*WHAT THE TASK REQUIRES*: Reproduce the passage of the footballer biography that begins at the words "On 15 January" and stops after "deal involving González.", swapping in "registration embargo" for every "transfer ban".

Darwin Jesús González Mendoza (born 20 May 1994) is a Venezuelan professional footballer who plays as a midfielder for Cape Town City.

Career
González started his career in the Venezuelan Segunda División with Arroceros. In 2015, González joined Venezuelan Primera División side Deportivo La Guaira. He made his debut for the club on 26 April against Zulia, before scoring two goals in his second appearance versus Tucanes seven days later. He subsequently scored eighteen goals in eighty-one matches across the following 2015, 2016 and 2017 seasons. During which period he also scored goals in the Copa Venezuela and Copa Sudamericana. In July 2017, González was loaned to Patronato of the Argentine Primera División. Three appearances followed.

On 15 January 2019, González moved to Tunisian football after agreeing a move to Étoile du Sahel; penning a three-and-a-half year contract. In 2020, Étoile were handed a transfer ban after failing to pay fees to Deportivo La Guaira for the deal involving González.

*DATASET ENTRIES*:
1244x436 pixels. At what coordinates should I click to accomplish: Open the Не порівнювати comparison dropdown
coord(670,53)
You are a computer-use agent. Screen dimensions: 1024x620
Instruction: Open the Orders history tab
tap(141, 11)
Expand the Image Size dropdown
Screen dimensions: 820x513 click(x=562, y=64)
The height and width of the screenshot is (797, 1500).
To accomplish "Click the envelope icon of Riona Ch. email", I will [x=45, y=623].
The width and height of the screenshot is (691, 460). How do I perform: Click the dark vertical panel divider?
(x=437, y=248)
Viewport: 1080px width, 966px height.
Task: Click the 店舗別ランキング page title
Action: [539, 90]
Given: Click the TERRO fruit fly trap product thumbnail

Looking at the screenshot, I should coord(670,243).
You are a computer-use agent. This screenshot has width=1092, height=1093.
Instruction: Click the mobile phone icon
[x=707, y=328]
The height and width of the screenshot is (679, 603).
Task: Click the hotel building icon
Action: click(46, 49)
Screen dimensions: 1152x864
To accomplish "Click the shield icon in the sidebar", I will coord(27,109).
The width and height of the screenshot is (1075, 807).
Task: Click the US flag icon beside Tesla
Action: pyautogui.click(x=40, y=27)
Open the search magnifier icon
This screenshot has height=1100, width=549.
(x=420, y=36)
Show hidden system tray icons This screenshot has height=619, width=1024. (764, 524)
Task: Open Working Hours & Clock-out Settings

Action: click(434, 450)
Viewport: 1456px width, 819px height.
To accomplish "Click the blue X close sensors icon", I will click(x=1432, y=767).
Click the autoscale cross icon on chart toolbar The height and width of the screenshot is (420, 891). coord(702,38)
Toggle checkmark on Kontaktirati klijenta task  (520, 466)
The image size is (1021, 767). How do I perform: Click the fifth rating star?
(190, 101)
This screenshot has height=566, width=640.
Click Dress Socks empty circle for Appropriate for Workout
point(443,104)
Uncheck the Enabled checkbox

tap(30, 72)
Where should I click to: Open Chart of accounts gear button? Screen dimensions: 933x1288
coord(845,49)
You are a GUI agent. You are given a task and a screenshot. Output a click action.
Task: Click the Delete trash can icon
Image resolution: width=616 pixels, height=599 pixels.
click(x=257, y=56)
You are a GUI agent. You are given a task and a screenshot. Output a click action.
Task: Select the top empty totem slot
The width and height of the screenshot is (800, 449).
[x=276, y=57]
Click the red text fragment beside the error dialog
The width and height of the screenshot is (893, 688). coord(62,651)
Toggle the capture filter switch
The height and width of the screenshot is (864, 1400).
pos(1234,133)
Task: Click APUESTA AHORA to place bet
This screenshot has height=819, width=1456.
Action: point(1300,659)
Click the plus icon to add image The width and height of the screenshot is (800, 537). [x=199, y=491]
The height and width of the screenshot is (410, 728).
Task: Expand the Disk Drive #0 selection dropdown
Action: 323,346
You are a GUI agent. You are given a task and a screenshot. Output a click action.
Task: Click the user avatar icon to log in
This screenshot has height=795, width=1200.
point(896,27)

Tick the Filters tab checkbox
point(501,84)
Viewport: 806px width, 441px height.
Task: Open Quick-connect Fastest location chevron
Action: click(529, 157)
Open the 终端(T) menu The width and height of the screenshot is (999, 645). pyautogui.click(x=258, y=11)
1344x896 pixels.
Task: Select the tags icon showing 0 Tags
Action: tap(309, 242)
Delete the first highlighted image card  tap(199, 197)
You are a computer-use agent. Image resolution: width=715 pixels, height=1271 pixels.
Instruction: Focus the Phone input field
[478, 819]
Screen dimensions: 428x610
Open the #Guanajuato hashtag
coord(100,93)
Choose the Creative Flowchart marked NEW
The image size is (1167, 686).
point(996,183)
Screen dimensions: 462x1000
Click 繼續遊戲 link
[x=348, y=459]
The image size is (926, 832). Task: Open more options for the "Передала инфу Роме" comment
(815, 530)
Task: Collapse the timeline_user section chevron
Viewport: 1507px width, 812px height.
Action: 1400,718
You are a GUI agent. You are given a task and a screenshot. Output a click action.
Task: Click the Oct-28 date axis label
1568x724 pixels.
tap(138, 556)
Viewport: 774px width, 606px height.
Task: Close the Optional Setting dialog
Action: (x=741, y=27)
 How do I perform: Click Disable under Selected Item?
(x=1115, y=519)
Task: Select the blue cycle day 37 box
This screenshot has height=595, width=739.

*TASK ANSWER*:
On 15 January 2019, González moved to Tunisian football after agreeing a move to Étoile du Sahel; penning a three-and-a-half year contract. In 2020, Étoile were handed a registration embargo after failing to pay fees to Deportivo La Guaira for the deal involving González.